Les syndicats se plaignent du caractère dérisoire de la prime de danger.
Nous avons décidé de porter le montant de cette prime à 100 dinars, alors que d’autres primes dont le montant n’a pas évolué depuis 1967 seront revus à la hausse. Dans le même ordre d’idées, les promotions effectuées au mois d’avril ont touché 100% du personnel. Quant aux agents révoqués, leurs dossiers seront examinés au cas par cas. D’autre part, nous avons de bons rapports avec les syndicats et sommes parvenus avec eux à une sorte de consensus. Nous avons procédé à la nomination de directeurs qui ont à peu près le même âge et abattu les cloisons entre les corps des forces de sécurité. Le fait pour des gardes nationaux de se retrouver côte à côte sur le terrain avec des agents de la force publique est de nature à créer une osmose entre les différents corps et, partant, conférer à leur action l’efficience souhaitée.

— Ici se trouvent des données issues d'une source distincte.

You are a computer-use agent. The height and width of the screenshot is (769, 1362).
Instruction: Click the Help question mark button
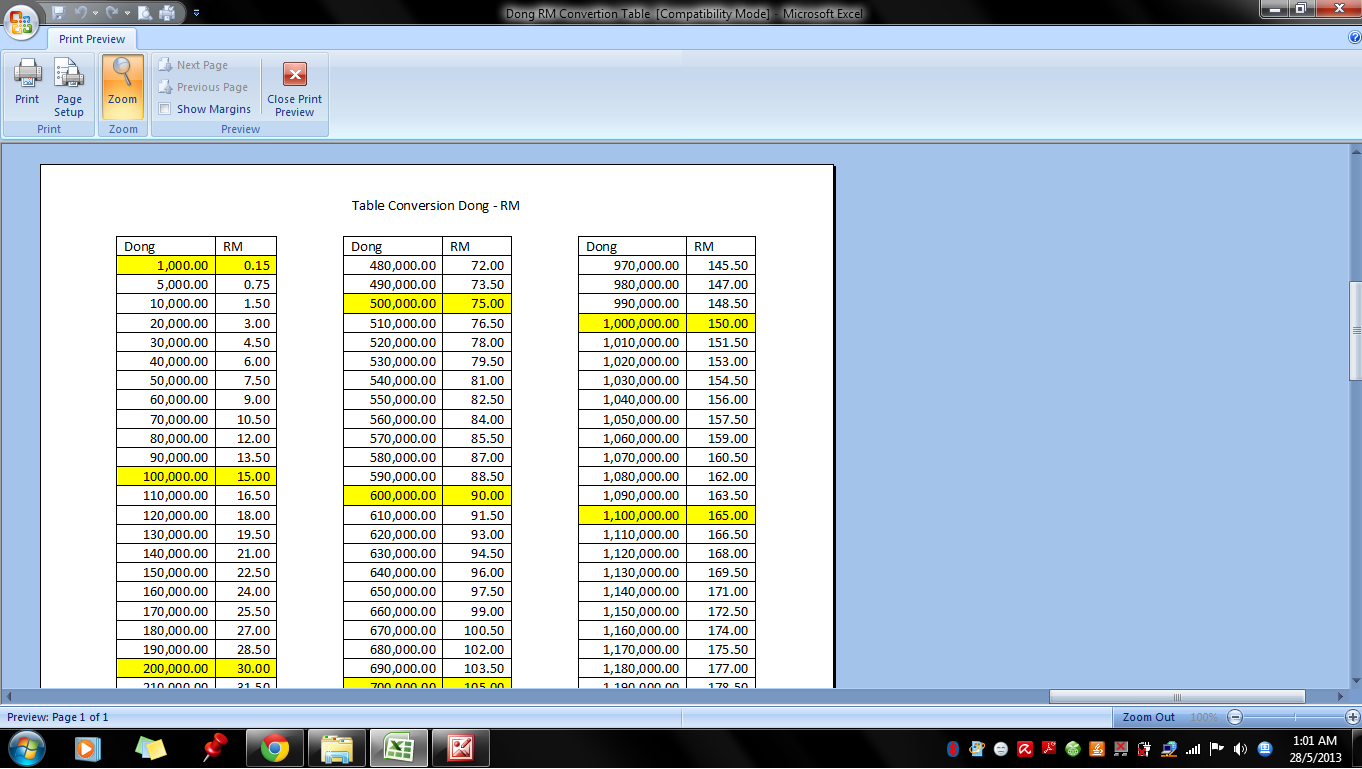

Mais le rôle des forces de sécurité ne se limite pas au maintien de l'ordre. Dans deux mois, on aura résolu le problème du bassin minier. Nous avons pu assurer pour la première fois depuis la révolution la sécurisation du premier convoi de phosphate à partir de Redeyef. C'est aussi le cas de Métlaoui, qui possède 60% des gisements de phosphate et Mdhilla. Il ne reste plus qu’Om Larayes. Cette sécurisation concerne toutes les phases, de la production depuis l’extraction jusqu’au traitement en passant par le transport et les déplacements du personnel par bus.
D'autre part, à l’approche de la saison estivale, des réunions communes entre le ministère de l’Intérieur et les responsables du tourisme ont eu lieu ces derniers jours pour assurer la sécurisation non seulement des hôtels mais aussi celle de leur environnement, des circuits touristiques et même des excursions.
Enfin, toutes les précautions ont été prises en vue de sécuriser les examens nationaux de fin d’année et notamment le baccalauréat
Quant aux équipements, une enveloppe de 38 millions de dinars a été mobilisée au titre de l’année 2013 pour acquérir une bonne partie de nos besoins. On a d’ailleurs consigné nos besoins en équipements collectifs et individuels dans un livret que nous avons remis à la présidence du gouvernement. On peut, sur ce plan, compter aussi sur les pays amis. De même, les institutions internationales comme l’Union Européenne, l’ONU et la Croix Rouge nous fournissent une aide appréciable en matière de formation. Sur ce plan, nous avons introduit dans les programmes de nos écoles des matières sur les droits de l’Homme, sur la manière de gérer les crises, de se comporter avec les manifestants, de défendre l’ordre républicain dans le respect des droits humains.Tout cela a donc concouru pour redonner le moral aux forces de sécurité et explique la combativité dont ils ont fait preuve, que ce soit à Kairouan, Ettadhamen ou Bizerte.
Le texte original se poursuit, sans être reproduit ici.